Lead and manage the implementation of enterprise risk management, business continuity management (BCM), and occupational safety and health (OSH) frameworks across MDEC by establishing policies, conducting risk assessments, and monitoring controls, in order to enhance organisational resilience, ensure regulatory compliance, safeguard employees and assets, and support the achievement of strategic and operational objectives.
Financial Perspective
- Lead enterprise risk, BCM, and OSH initiatives by identifying, assessing, and mitigating key operational and safety risks to minimise financial losses, disruptions, and insurance exposure.
- Advise Management on risk treatment options, business continuity investments, and OSH compliance requirements to support cost-effective allocation of resources and risk mitigation strategies.
- Monitor incidents, near-misses, and risk events by analysing trends and root causes to reduce cost impacts arising from workplace injuries, business interruptions, or operational failures.
Stakeholder Perspective
- Engage Senior Management and business unit leaders by providing risk, BCM, and OSH insights and reports to support informed decision-making and risk-aware operations.
- Liaise with regulators, auditors, insurers, and relevant authorities by ensuring timely compliance, reporting, and coordination to maintain regulatory confidence and organisational credibility.
- Promote employee awareness and participation in risk, BCM, and OSH programmes through effective communication and engagement to strengthen organisational resilience and safety culture.
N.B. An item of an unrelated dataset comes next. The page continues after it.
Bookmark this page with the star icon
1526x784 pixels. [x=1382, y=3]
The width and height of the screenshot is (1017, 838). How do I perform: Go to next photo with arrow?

Internal Process Perspective
- Develop, implement, and maintain enterprise risk management, business continuity, and OSH frameworks, policies, and procedures in line with regulatory requirements and leading practices to ensure consistency and effectiveness.
- Lead enterprise-wide risk assessments, BCM exercises, and OSH hazard identification activities to proactively identify vulnerabilities and strengthen preventive and recovery controls.
- Oversee the development, testing, and maintenance of business continuity and disaster recovery plans to ensure operational readiness and timely recovery from disruptive incidents.
- Monitor the effectiveness of risk mitigation measures, BCM plans, and OSH controls by tracking action plans, incidents, and compliance status to ensure timely closure and continuous improvement.
- Prepare and present comprehensive risk, BCM, and OSH reports, dashboards, and submissions to Management and governance committees to enable oversight and assurance.
Learning & Growth (L&G) Perspective
- Build and develop a competent risk, BCM, and OSH team by providing leadership, coaching, and performance management to ensure effective delivery of divisional objectives.
- Enhance organisational capability in risk management, business continuity, and workplace safety by driving training, simulations, and awareness programmes across the organisation.
- Drive continuous improvement and innovation in risk, BCM, and OSH practices by incorporating lessons learned, emerging risks, and regulatory developments to strengthen organisational resilience.
Qualifications
- Bachelor’s Degree in Risk Management, Business Administration, Occupational Safety & Health, Finance, Accounting, Law or a related discipline.
- Master’s Degree in Business Administration (MBA), Risk Management, Safety & Health, or a related field is preferred.
- Professional certifications such as Certified Risk Management Professional (CRMP), ISO 31000 Risk Management, ISO 22301 Business Continuity Management (BCM), Registered Safety & Health Officer (SHO) / OSH-related certification (for OSH scope) will be an added advantage.
- Formal training in enterprise risk management, BCM, and OSH regulatory requirements is preferred.
Experience
- 8 - 10 years of relevant working experience in risk management, BCM, OSH, compliance, or assurance functions and with at least 3–5 years in a managerial or leadership role overseeing risk, BCM, or OSH initiatives at an organisational level.
- Experienced in designing, implementing, and managing enterprise risk management frameworks, business continuity plans, and OSH programmes.
- Hands-on experience conducting risk assessments, BCM exercises, incident investigations, and safety audits.
- Experienced in engaging with regulators, auditors, insurers, and external stakeholders.
- Prior experience in government-linked companies (GLCs), statutory bodies, regulated industries, or MNC is highly desirable.
Tool Sets
- Enterprise Risk Management (ERM) tools, including risk registers, Risk Appetite Statement (RAS), and control self-assessment methodologies.
- Business Continuity Management tools, including BIA templates, continuity plans, disaster recovery frameworks, and simulation/exercise tools.
- OSH management systems, including hazard identification, incident reporting, and safety audit tools.
- Compliance and assurance tracking systems for monitoring regulatory obligations and corrective actions.
- Data analysis and reporting tools (e.g. advanced Excel, Power BI) for dashboards and management reporting.
- Knowledge of standards and frameworks such as ISO 31000, ISO 22301, ISO 45001, and COSO ERM.